* _Entries taken from a collection_:
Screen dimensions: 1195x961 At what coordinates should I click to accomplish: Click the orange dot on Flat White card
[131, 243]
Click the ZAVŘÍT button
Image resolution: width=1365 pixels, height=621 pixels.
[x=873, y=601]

* _YOUR TASK_: Reproduce each of the rows above with no changes.

* _TASK OUTPUT_:
Screen dimensions: 1195x961 At what coordinates should I click to accomplish: Click the orange dot on Flat White card
[131, 243]
Click the ZAVŘÍT button
Image resolution: width=1365 pixels, height=621 pixels.
[x=873, y=601]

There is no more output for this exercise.